### Goal
Please pull out every line below that contains the word "Open" and copy each one in full.
☆ ☆ ☆ ☆ ☆
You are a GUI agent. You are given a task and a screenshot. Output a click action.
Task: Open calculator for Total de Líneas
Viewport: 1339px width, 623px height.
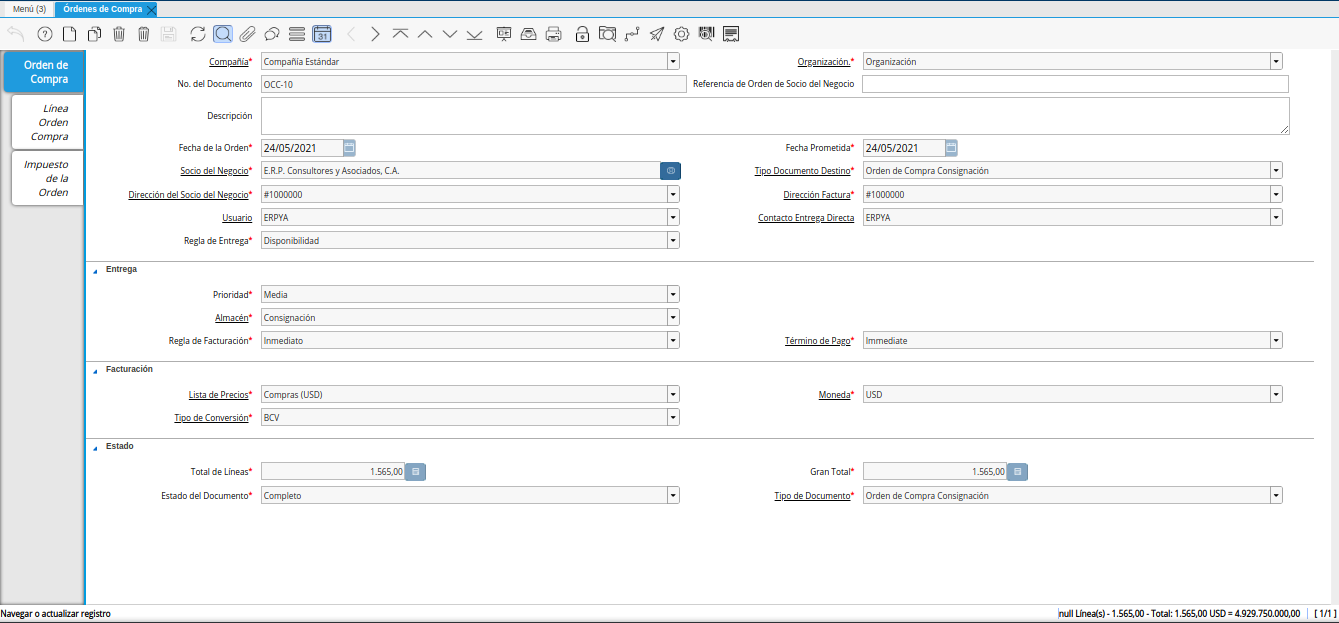416,471
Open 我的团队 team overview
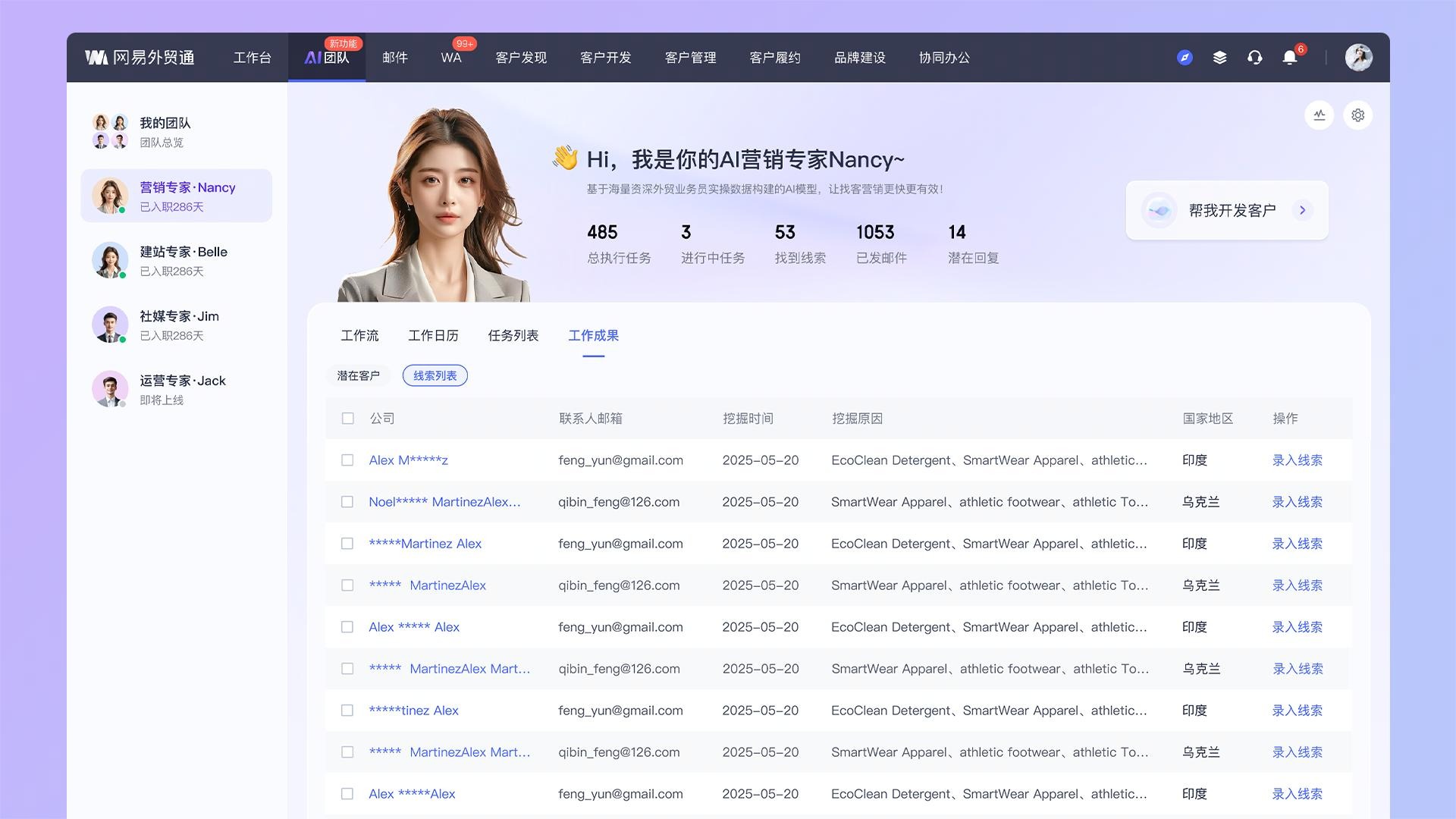The width and height of the screenshot is (1456, 819). 165,131
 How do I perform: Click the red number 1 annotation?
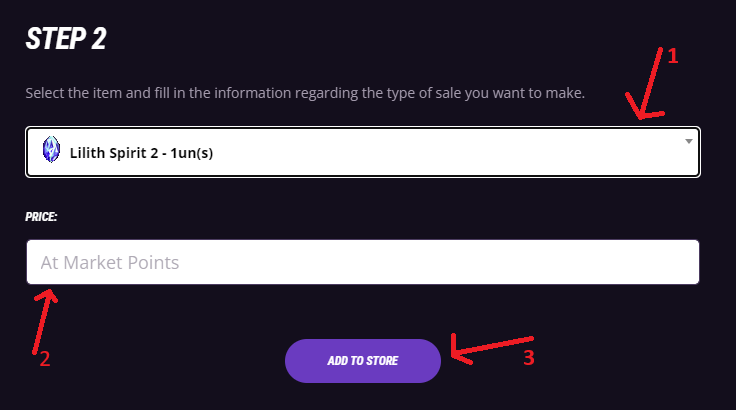(673, 56)
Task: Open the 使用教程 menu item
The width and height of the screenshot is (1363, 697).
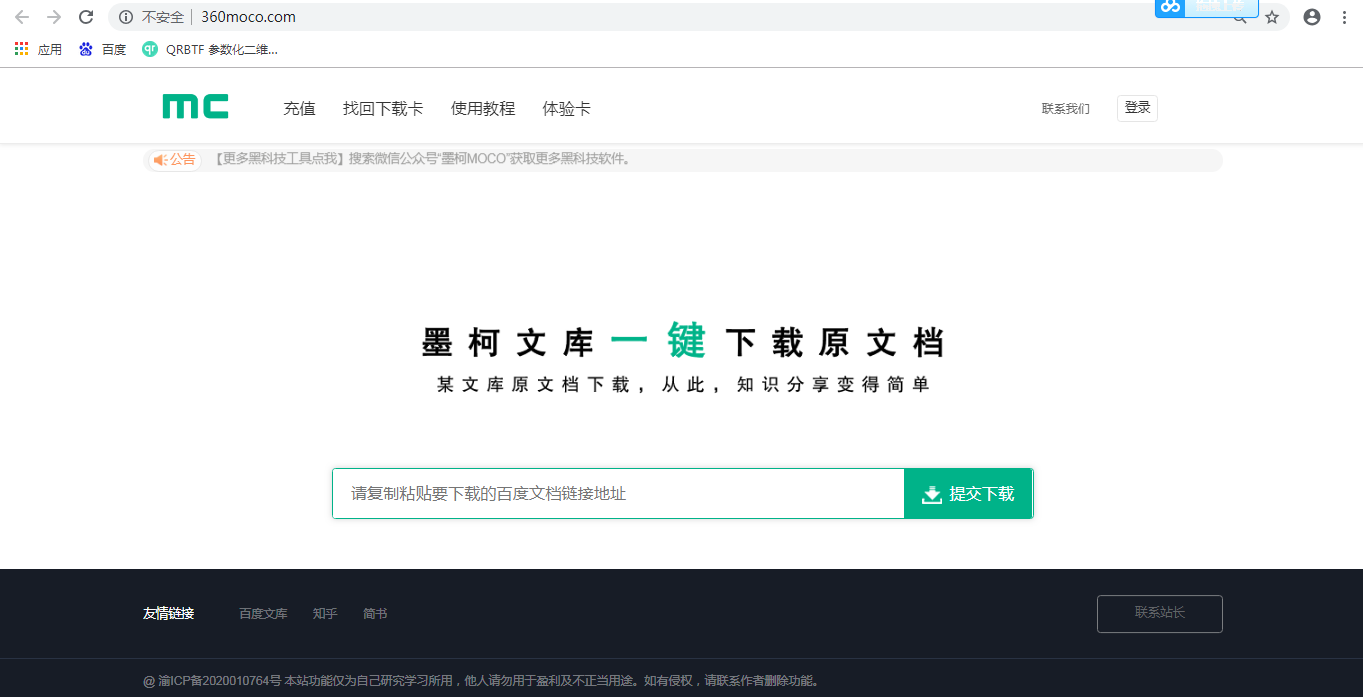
☆ ☆ ☆ ☆ ☆
### Reply to the exercise
Task: Open calculator for Total de Líneas
Open 我的团队 team overview
Task: Open the 使用教程 menu item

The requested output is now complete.